> TEXT
----------------------------------------
Featured this week: Bean & Bulgur Chili ~ ~ Turkey Sausage with Pasta ~ ~ Basil Burgers with Sun Dried Tomato Mayonnaise ~ ~ Yogurt-Marinated Chicken

Andrew asked me to start a new segment of balanced meals but at a lower cost. I know some of you are paying down/off debt while trying to navigate the rising cost of food. I realize that there is not a lot of variety in these menus but the more items I add the higher the bill. I will do my best to keep cost down while continuing with healthy well rounded dinners for your families.

Dinners for the week - About $64.06

**Note**

If the links above are not working the PDF version is below. Simply go to the day of the meal then expand the menu and click on the PDF link. 

Grocery List - Store brand (Metro Detroit)

Prep the week!

prep week

I like to gather my storage containers before I start my prep.  I love the look of the table with all of the containers and as I make progress the containers disappear leaving me with a sense of accomplishment and encouragement to keep going. This picture is an example of one of my prep weeks.

Storage containers needed:

  • 6 cup; 2 large onions, 2 celery ribs, 1 large green pepper
  • 3 cup; onion, green pepper
  • 4 cup; zucchini, onion, green pepper
  • ¼ cup; garlic
  • ¼ cup; carrot

Let’s start chopping!

  • Dice 2 large onions (3 cups) and place in a 6 cup container; set aside.
  • Dice 1 large onion (1.5 cups) and place in a 3 cup container; set aside.
  • Slice 2 onions and place in a 4 cup container; set aside.
  • Thinly slice 2 celery ribs and place in the 6 cup container with onions; set aside.
----------------------------------------
> RECORD LIST
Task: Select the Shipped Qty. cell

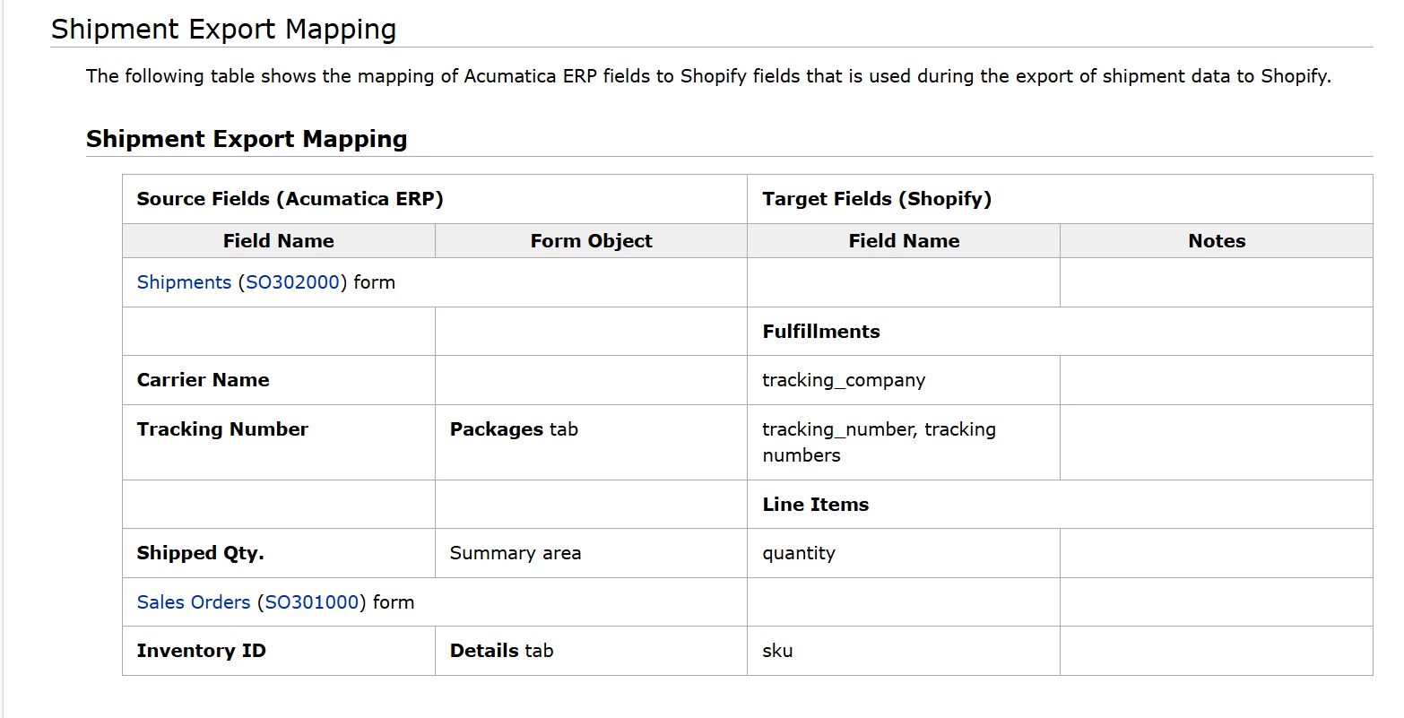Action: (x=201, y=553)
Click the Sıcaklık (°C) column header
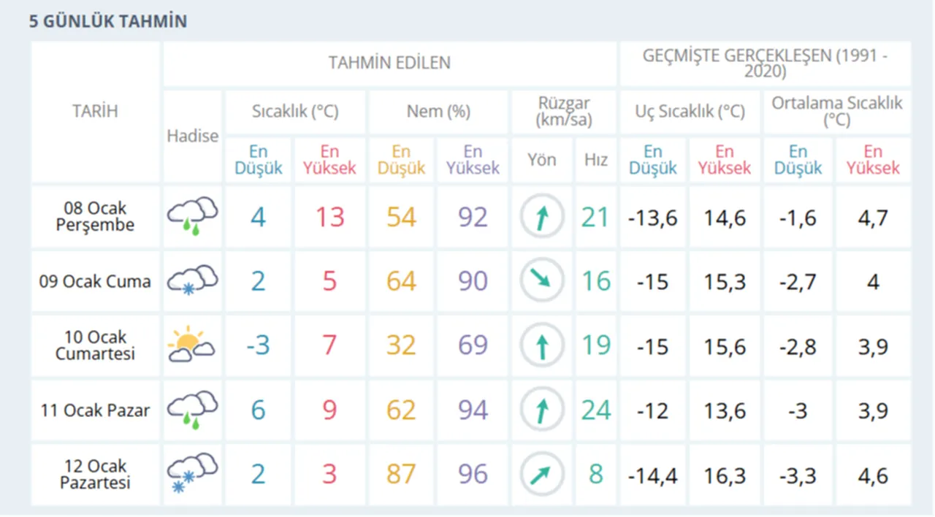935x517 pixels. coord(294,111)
----------------------------------------
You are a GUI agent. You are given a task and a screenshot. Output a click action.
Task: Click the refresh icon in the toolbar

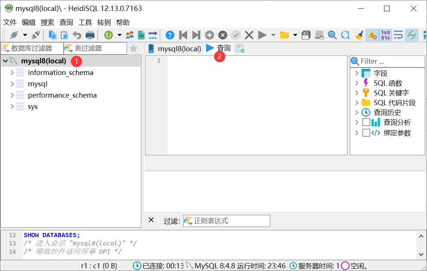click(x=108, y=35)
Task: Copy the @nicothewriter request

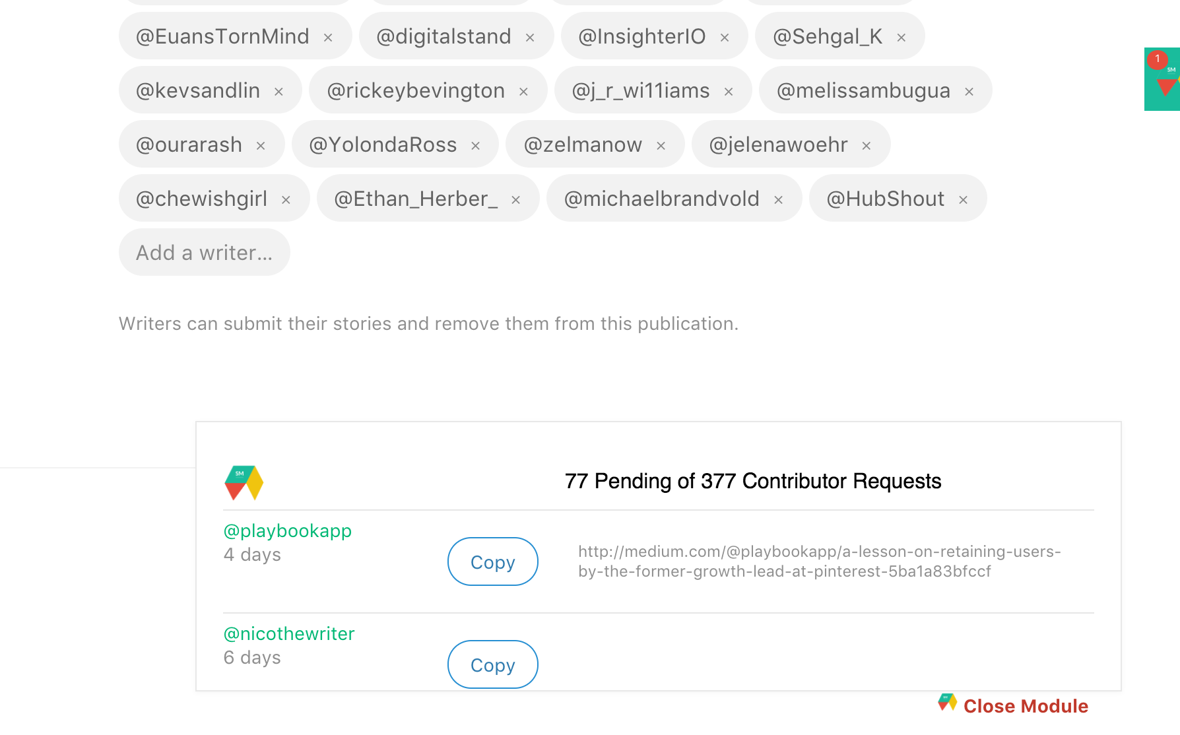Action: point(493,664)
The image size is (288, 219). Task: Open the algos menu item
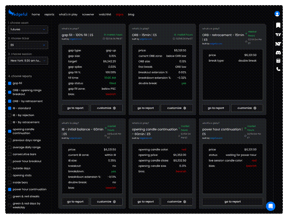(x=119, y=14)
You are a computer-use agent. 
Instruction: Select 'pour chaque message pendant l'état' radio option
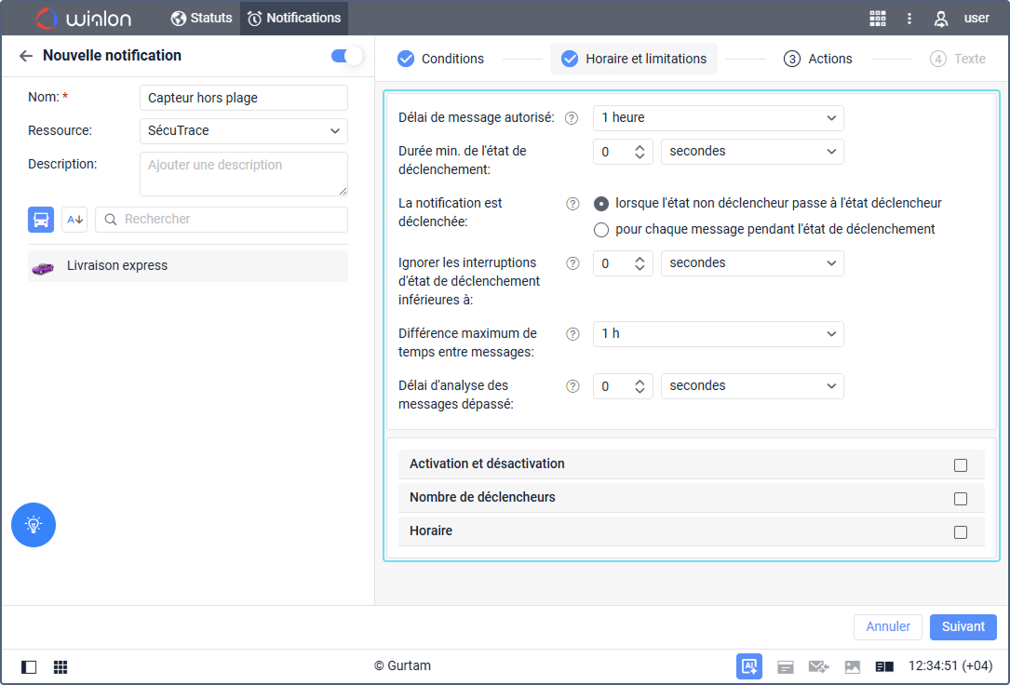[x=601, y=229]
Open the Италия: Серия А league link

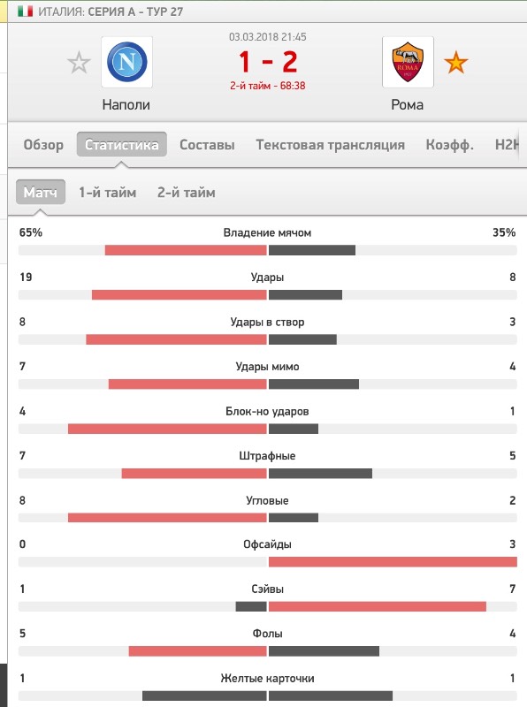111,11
----------------------------------------
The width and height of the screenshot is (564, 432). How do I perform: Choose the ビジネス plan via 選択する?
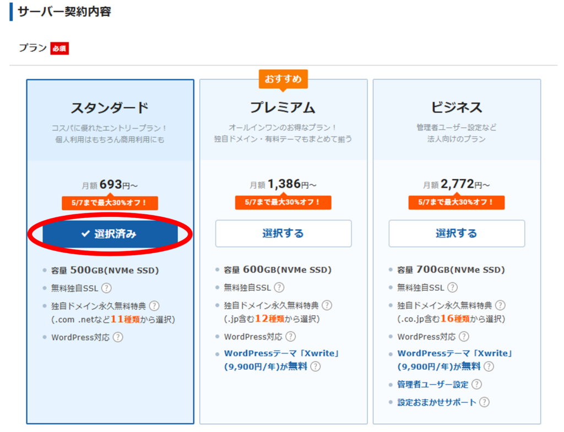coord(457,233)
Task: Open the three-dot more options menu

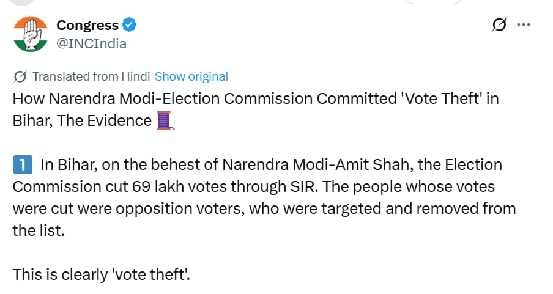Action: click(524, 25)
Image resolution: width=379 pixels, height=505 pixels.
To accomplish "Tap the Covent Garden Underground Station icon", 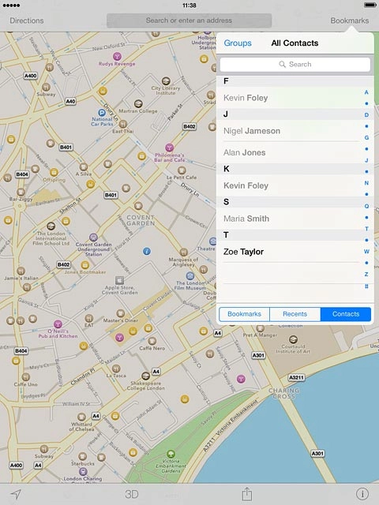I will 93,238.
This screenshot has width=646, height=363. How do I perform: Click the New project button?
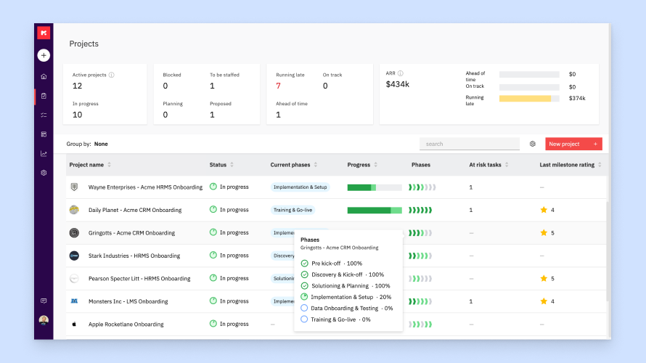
----------------------------------------
> WORK TO COMPLETE
Copy out the stretch of the meal-prep text from "Featured this week: Bean" through "for your families.", replacing "segment" with "series".

> FULL ANSWER
Featured this week: Bean & Bulgur Chili ~ ~ Turkey Sausage with Pasta ~ ~ Basil Burgers with Sun Dried Tomato Mayonnaise ~ ~ Yogurt-Marinated Chicken

Andrew asked me to start a new series of balanced meals but at a lower cost. I know some of you are paying down/off debt while trying to navigate the rising cost of food. I realize that there is not a lot of variety in these menus but the more items I add the higher the bill. I will do my best to keep cost down while continuing with healthy well rounded dinners for your families.